##### INPUT MATERIAL

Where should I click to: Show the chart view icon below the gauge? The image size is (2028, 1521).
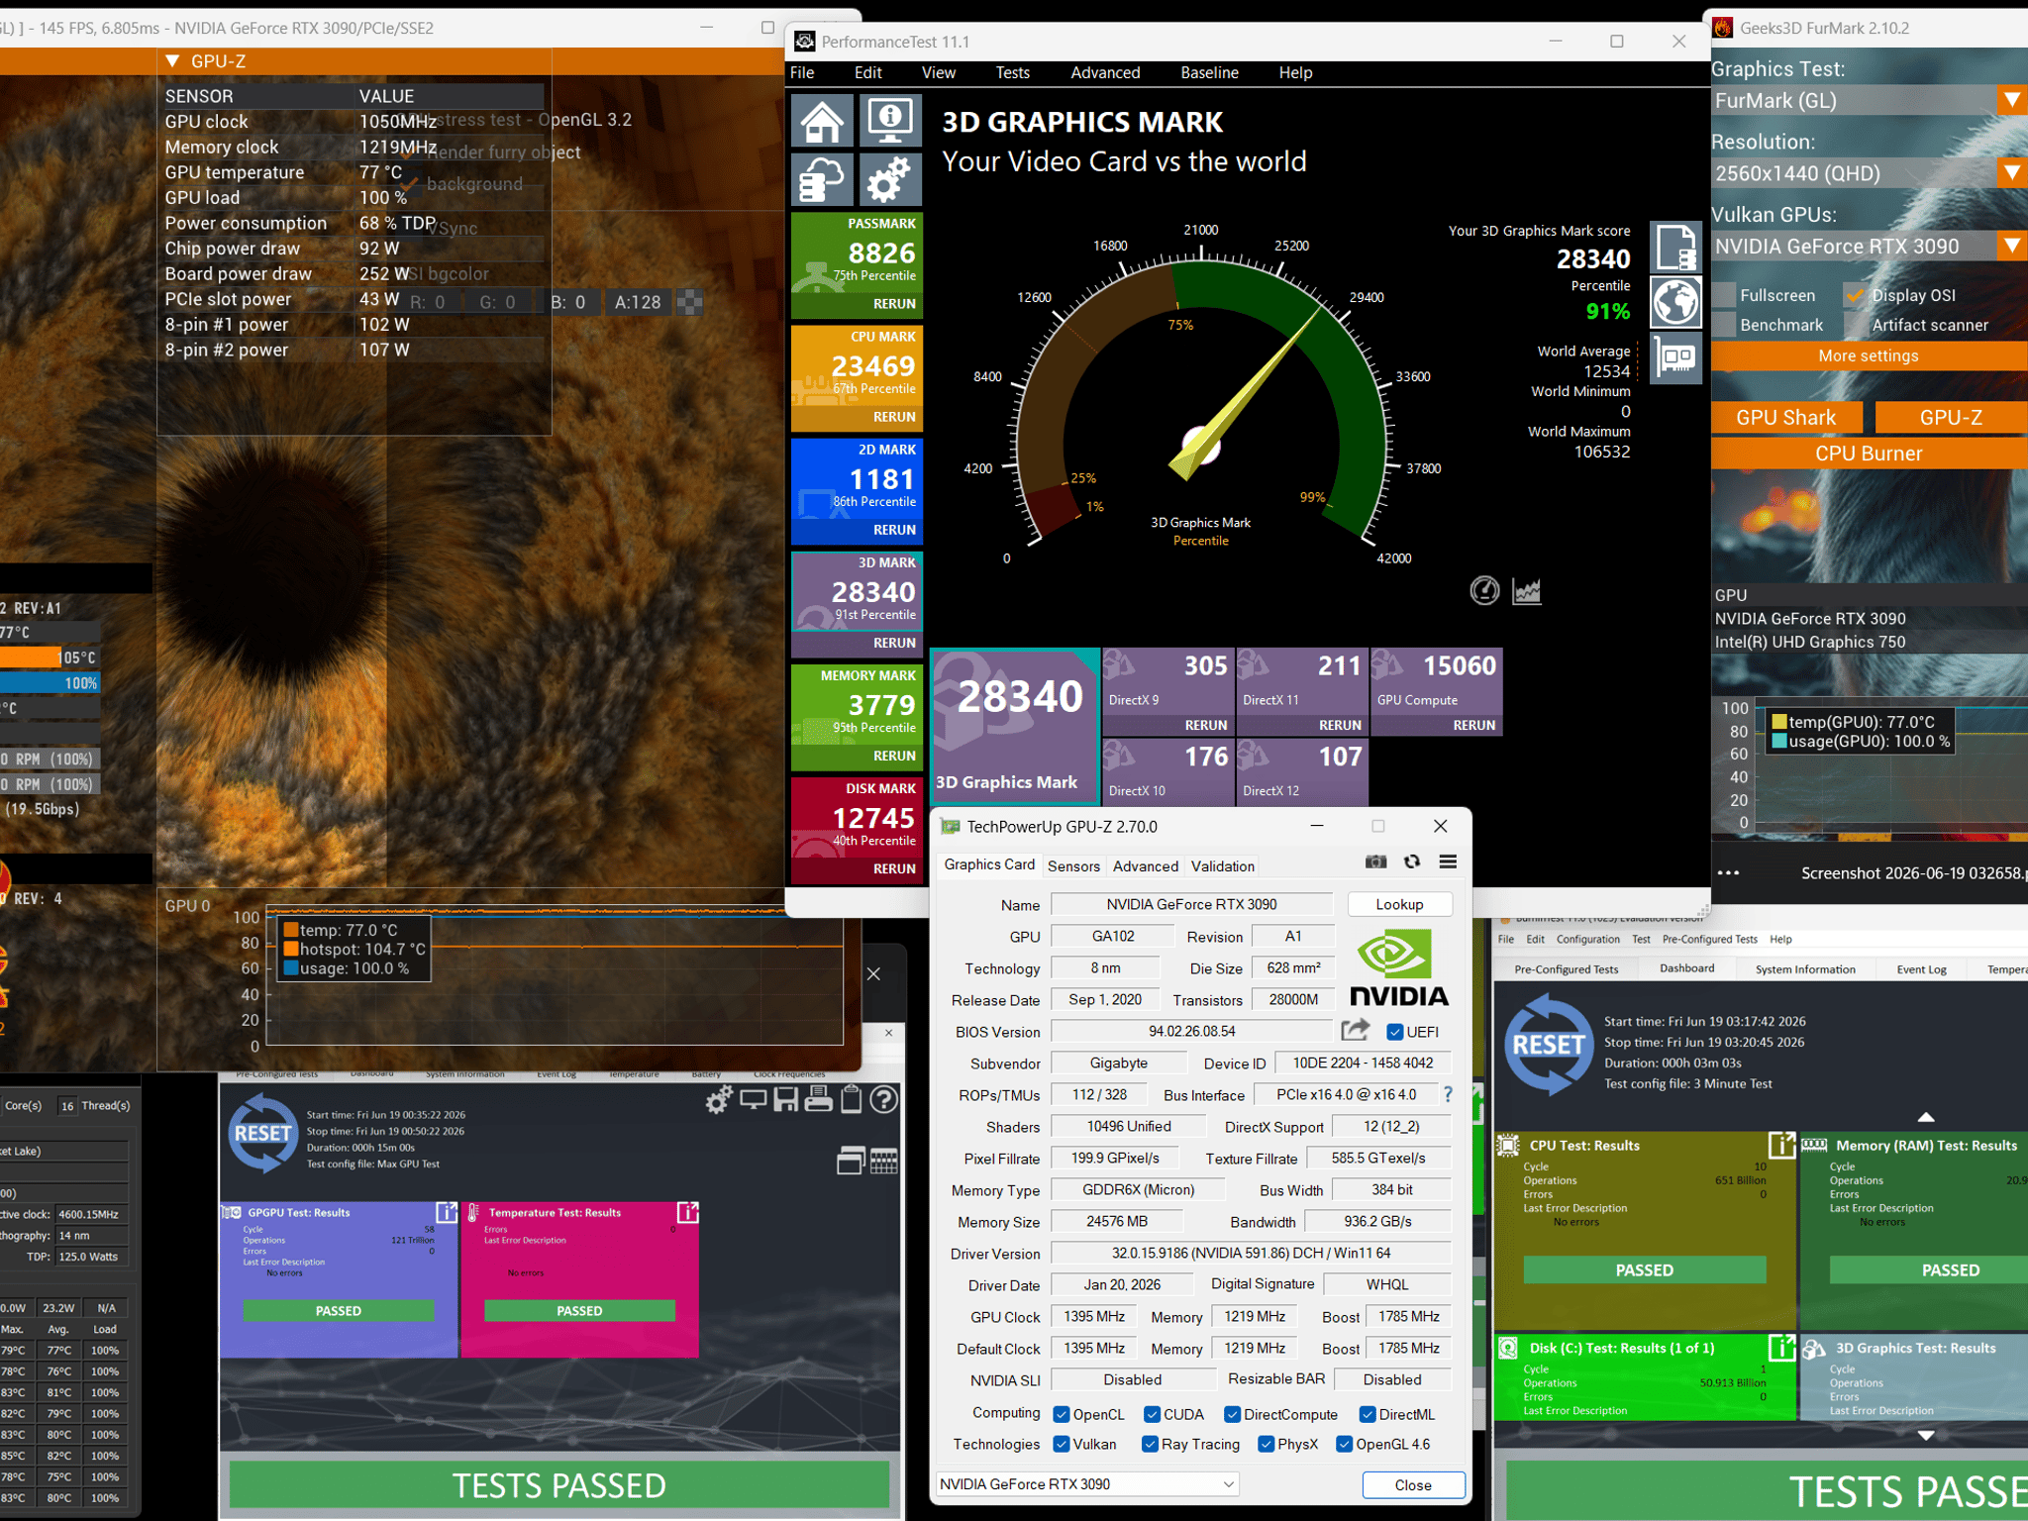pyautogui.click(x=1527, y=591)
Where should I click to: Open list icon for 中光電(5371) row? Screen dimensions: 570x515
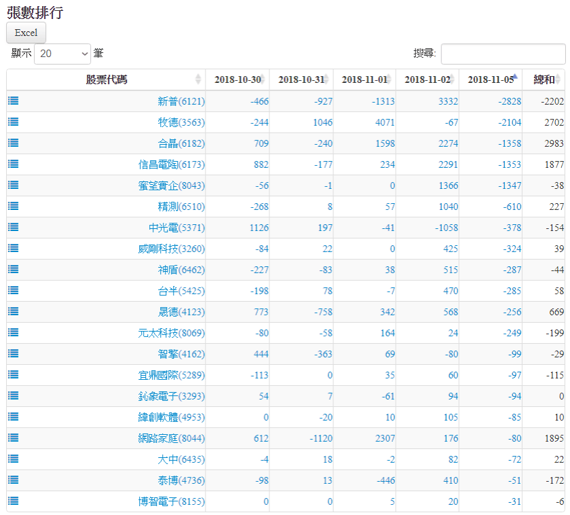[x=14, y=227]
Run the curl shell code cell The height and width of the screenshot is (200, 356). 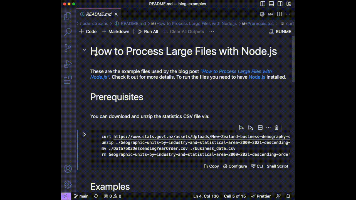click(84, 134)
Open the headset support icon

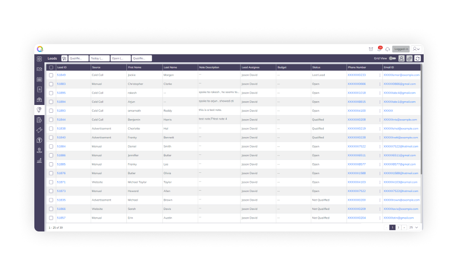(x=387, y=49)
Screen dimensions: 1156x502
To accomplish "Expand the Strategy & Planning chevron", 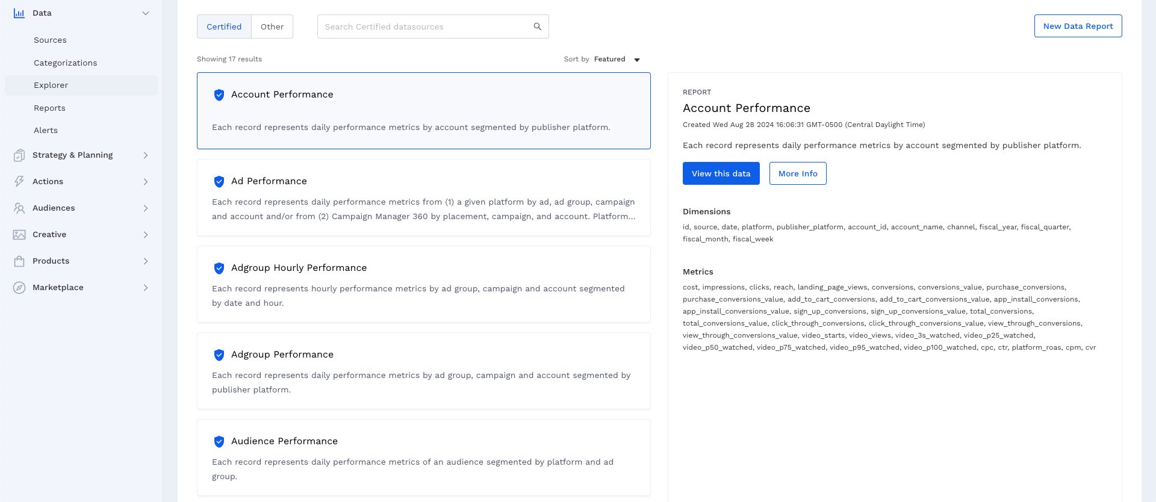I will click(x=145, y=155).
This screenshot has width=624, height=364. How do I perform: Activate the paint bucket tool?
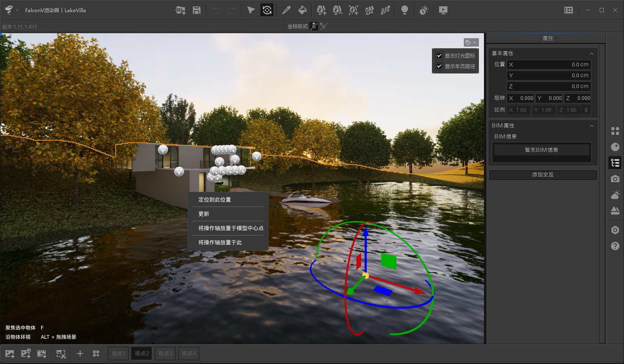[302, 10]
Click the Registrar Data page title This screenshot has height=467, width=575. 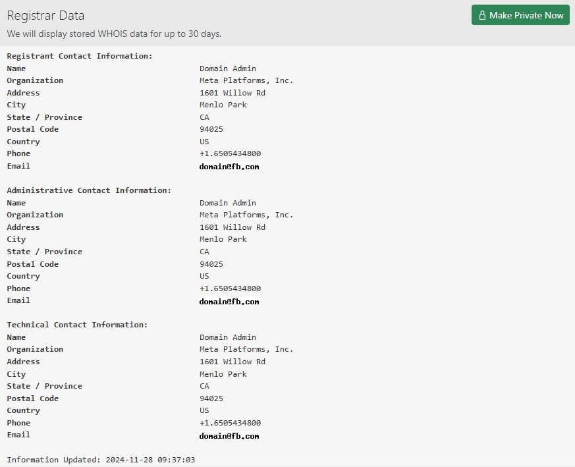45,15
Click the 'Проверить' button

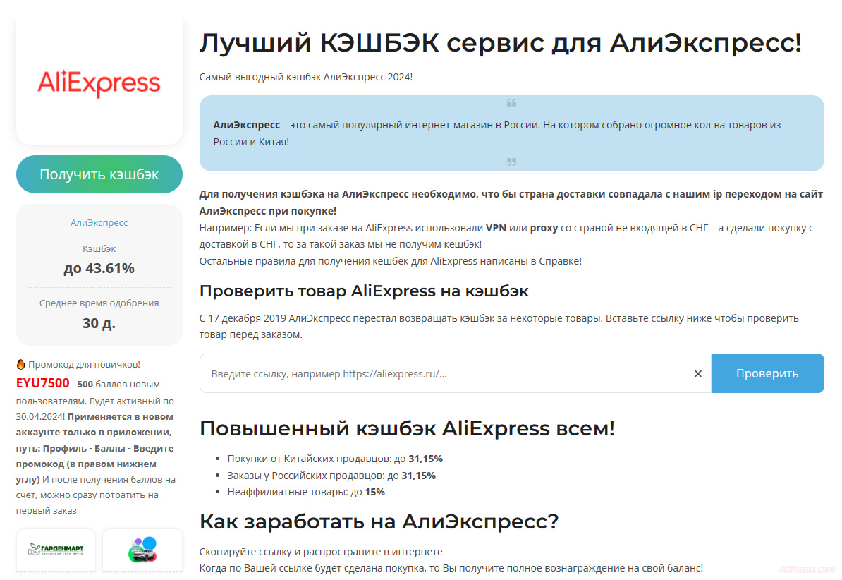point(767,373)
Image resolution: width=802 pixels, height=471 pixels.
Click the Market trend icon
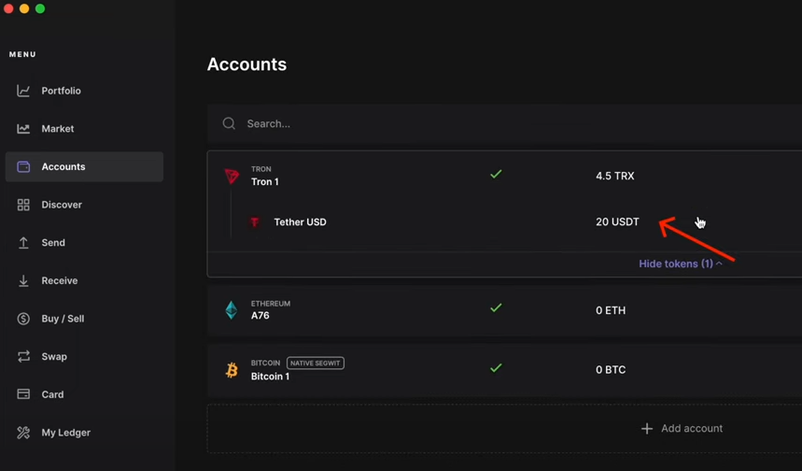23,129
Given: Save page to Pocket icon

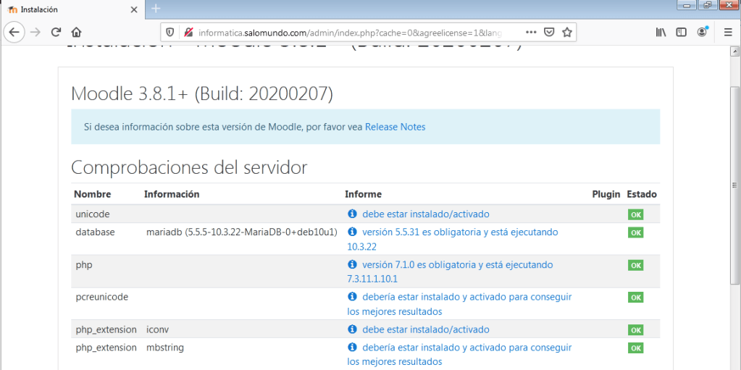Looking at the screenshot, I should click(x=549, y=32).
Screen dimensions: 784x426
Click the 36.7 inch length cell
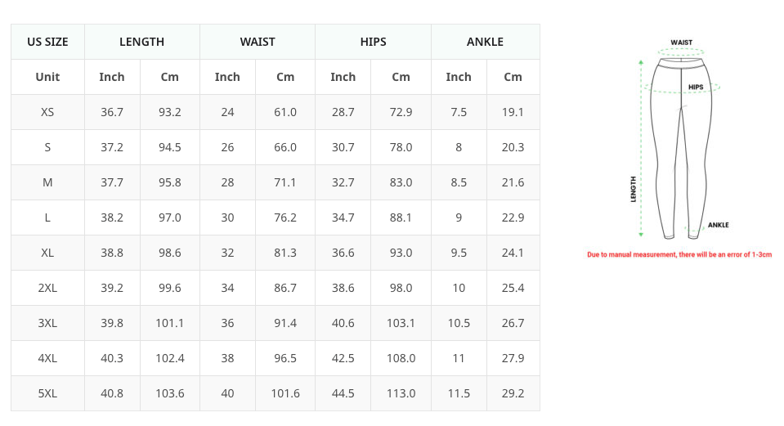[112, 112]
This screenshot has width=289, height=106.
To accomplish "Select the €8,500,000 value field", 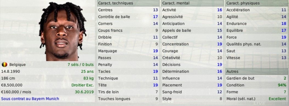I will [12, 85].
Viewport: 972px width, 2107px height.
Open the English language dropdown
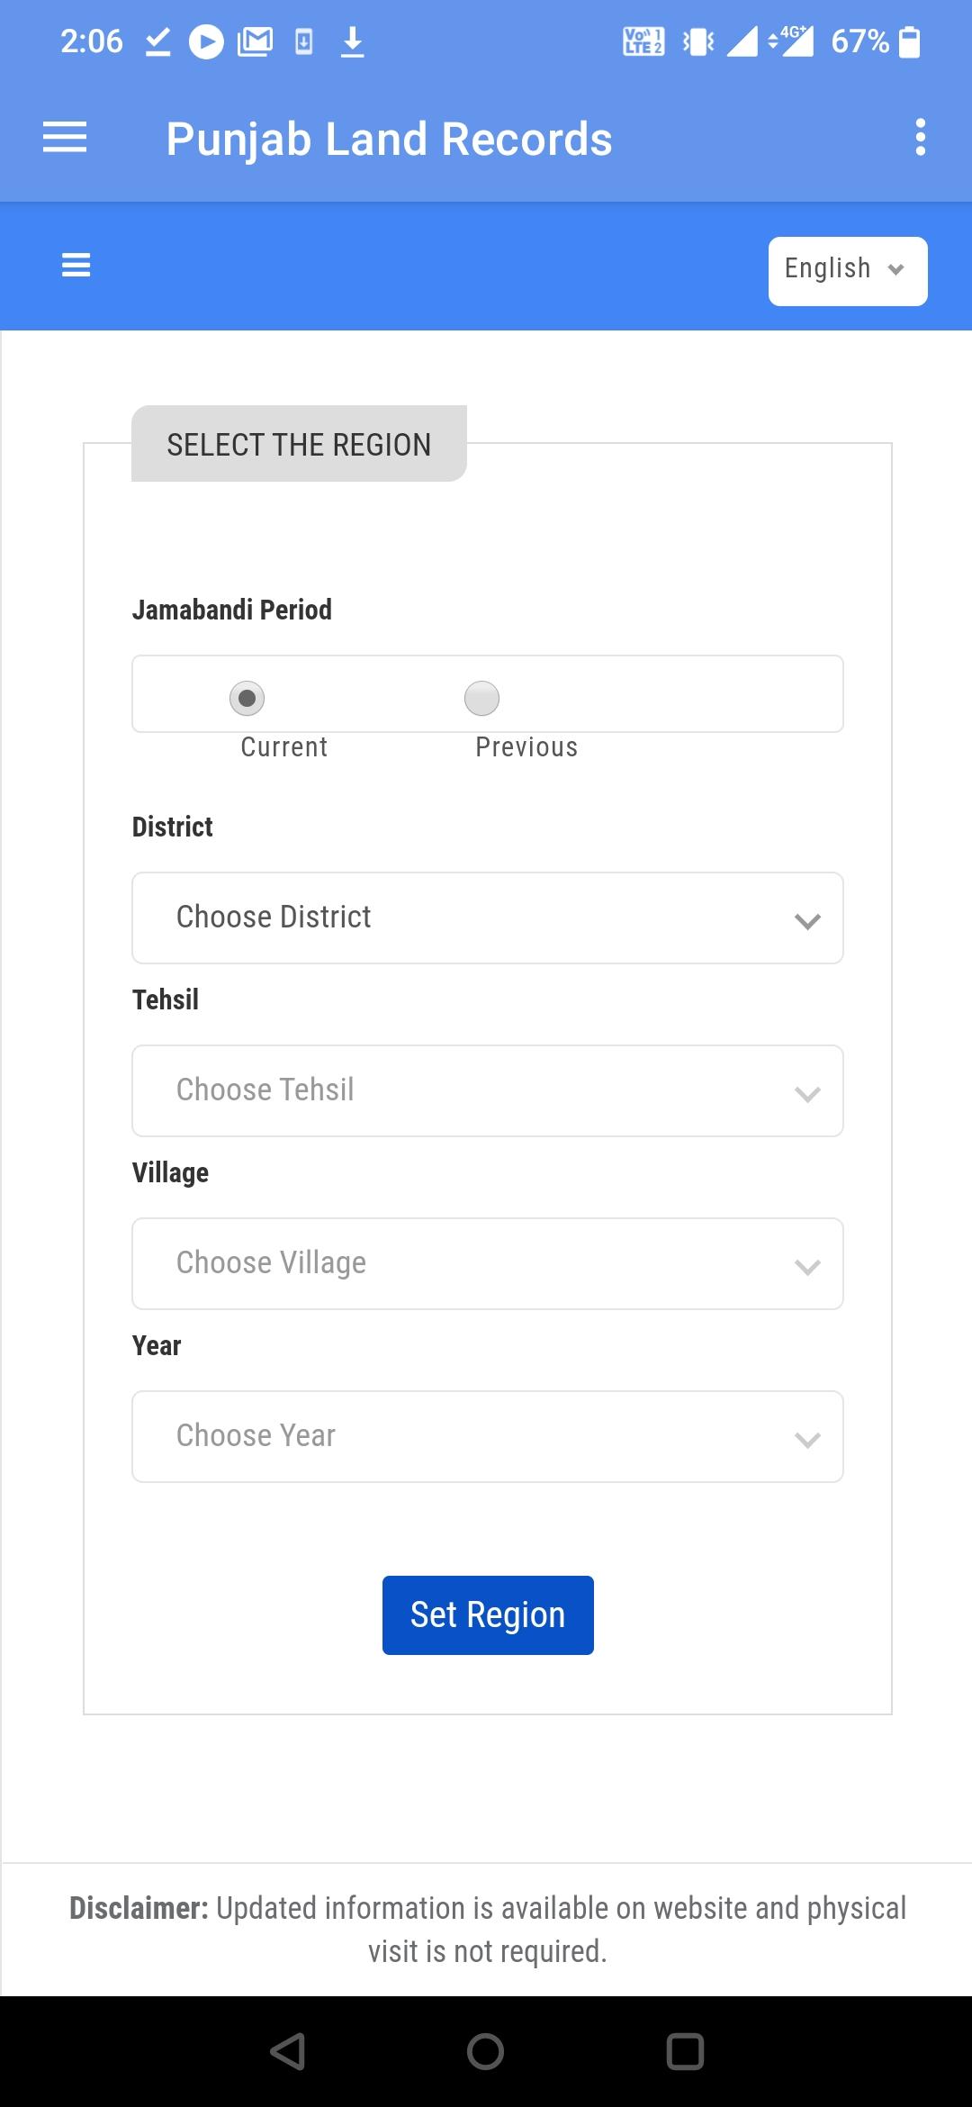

##########

YOUR OBJECTIVE — Everything between and including the line above containing "Click the Market trend icon" and the line containing "This screenshot has width=289, height=106." should be reproduced exactly, with pictures excluded.

ANSWER TO THIS PROBLEM —
Click the Market trend icon
23,129
Given: Save page to Pocket icon

Looking at the screenshot, I should click(x=549, y=32).
Screen dimensions: 784x426
Click the 36.7 inch length cell
[112, 112]
This screenshot has width=289, height=106.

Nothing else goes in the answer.